46 km Natur mit viel Wasser, mehr weiß ich nicht. Weder die anfallenden Höhenmeter, noch – letztlich von größerer Bedeutung – der Charakter des Geläufs sind mir bekannt. Es war einfach keine Zeit im „Vor- und Nachurlaubsstress“ solche Daten zu erheben. Schicksalsergeben und mit guten Wünschen ausgestattet mache ich mich folglich auf den Weg.

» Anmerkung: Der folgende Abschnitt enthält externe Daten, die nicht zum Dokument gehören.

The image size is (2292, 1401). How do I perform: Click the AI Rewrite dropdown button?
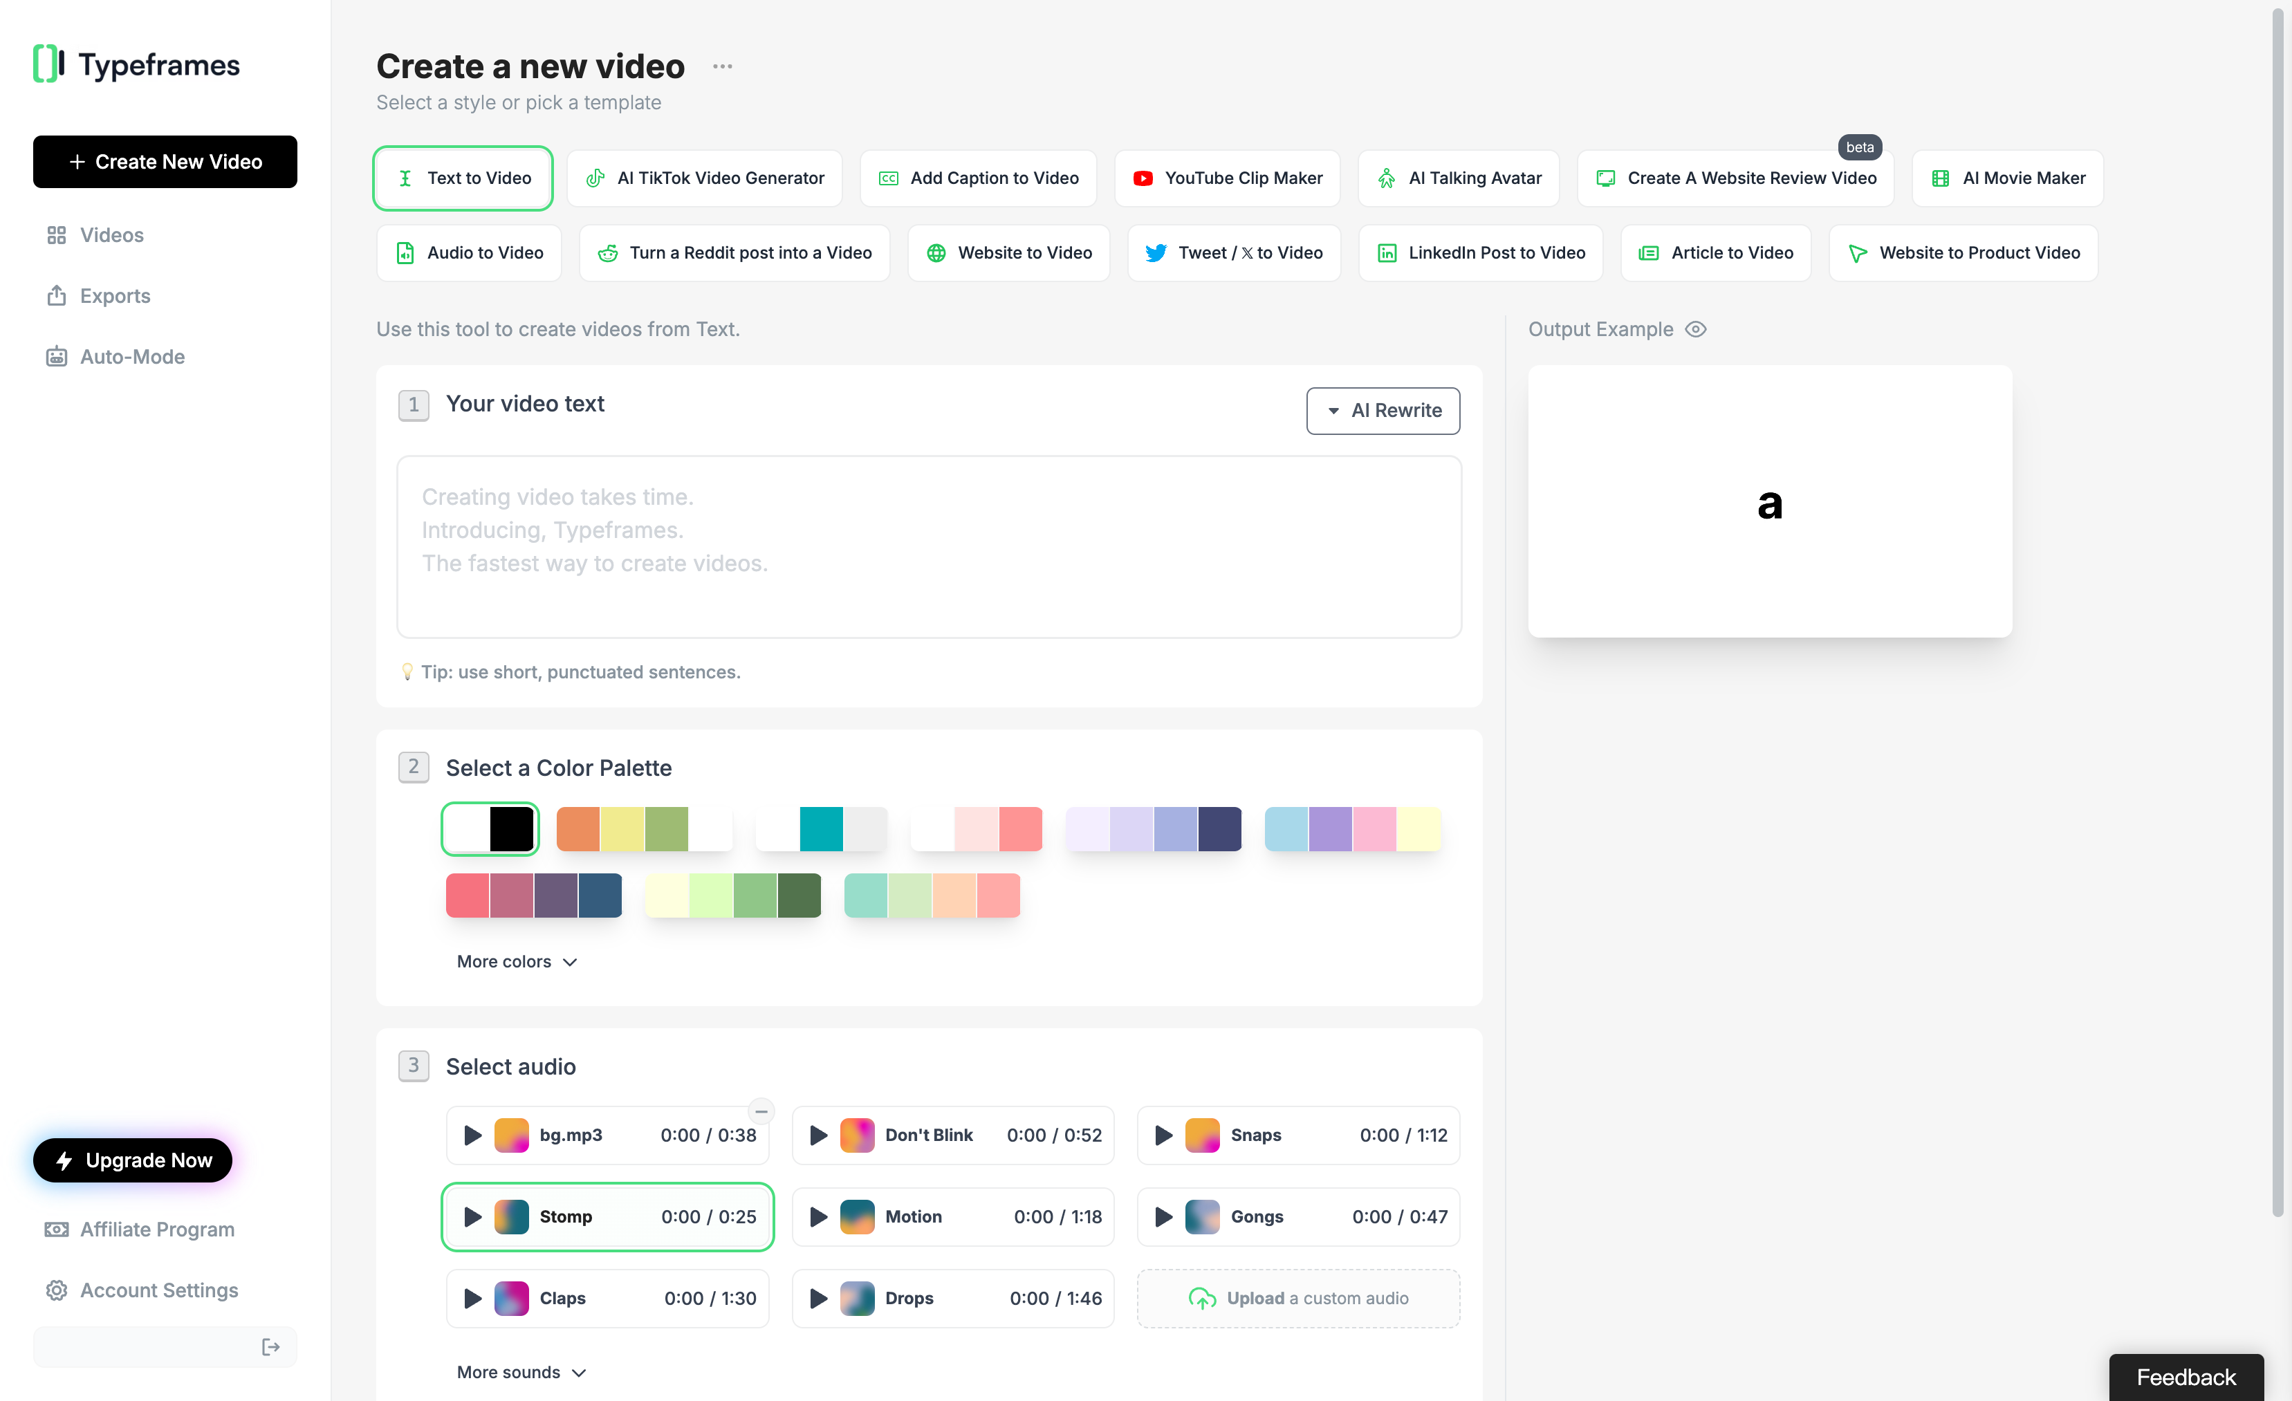coord(1382,409)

Der beginnt am Campingplatz in Sichtweite zum Bleilochstausee, in Saalburg-Ebersdorf, Landkreis Saale-Orla, im thüringischen Vogtland, nur ein paar Kilometer abseits der Autobahn A9. Die Welt ist klein. Das habe ich gerade wieder erfahren. Ein paar Flugstunden und schon läufst du einen Marathon an der Südspitze Afrikas. Und heute? Ein Rundblick fängt vollkommen unbekannte Bilder ein, obwohl ich seit Jahren an vielen Orten, nicht zuletzt in Thüringen, laufend unterwegs war. Einmal mehr erlebe ich die wahre Ausdehnung meiner Heimat.
Phase 1: Wachwerden und Einlaufen. Im Ort, anschließend den Stausee per Brücke überquerend. Bereits von hier aus ergeben sich reizvolle Ansichten auf die weiten, dunklen, kaum bewegten Wasserflächen beidseits der Brücke. Eine Ahnung der Naturschönheiten, die mich in den nächsten Stunden erwarten, wird von unerwarteter Wahrnehmung abgelöst. Eine ausgewachsene, von Autos befahrene Betonbrücke, die unter Läuferfüßen zu schwingen beginnt? Wo gibt’s denn so was?
Die lockere Läuferkette folgt dem Seeufer, überwindet erste unbedeutende Buckel. Für mich noch nicht der erhoffte Genuss, weil meine Beine hinhaltenden Widerstand leisten. Schöne Durch- und Aussichten zum See, immer wieder unterbrochen von Bäumen und Buschwerk. Frisches Frühlingsgrün und blühendes Buschwerk machen den langen Winter vergessen. Die Morgensonne rollt einen aufmunternden Hell-Dunkel-Teppich vor mir aus. Dazu etwa 10°C und Windstille, ideale Laufbedingungen also. Weitere Buckel und kurze Anstiege prüfen meine Verfassung. Leider nähren sie den Verdacht einen formschwachen Tag erwischt zu haben. Unablässig drücke ich den Auslöser meiner Kamera, um möglichst viele der schönen Ansichten zu konservieren. Mehr als ich mit eigenen Augen zu sehen bekomme, denn die kleben notwendigerweise am abschnittsweise mit Wurzeln oder groben Steinen übersäten Boden. So entstehen viele Fotos blind: Eine hübsche Ansicht ahnen, Kamera halten, auslösen und hoffen, die Elektronik möge ihre Aufgabe hinreichend erfüllen.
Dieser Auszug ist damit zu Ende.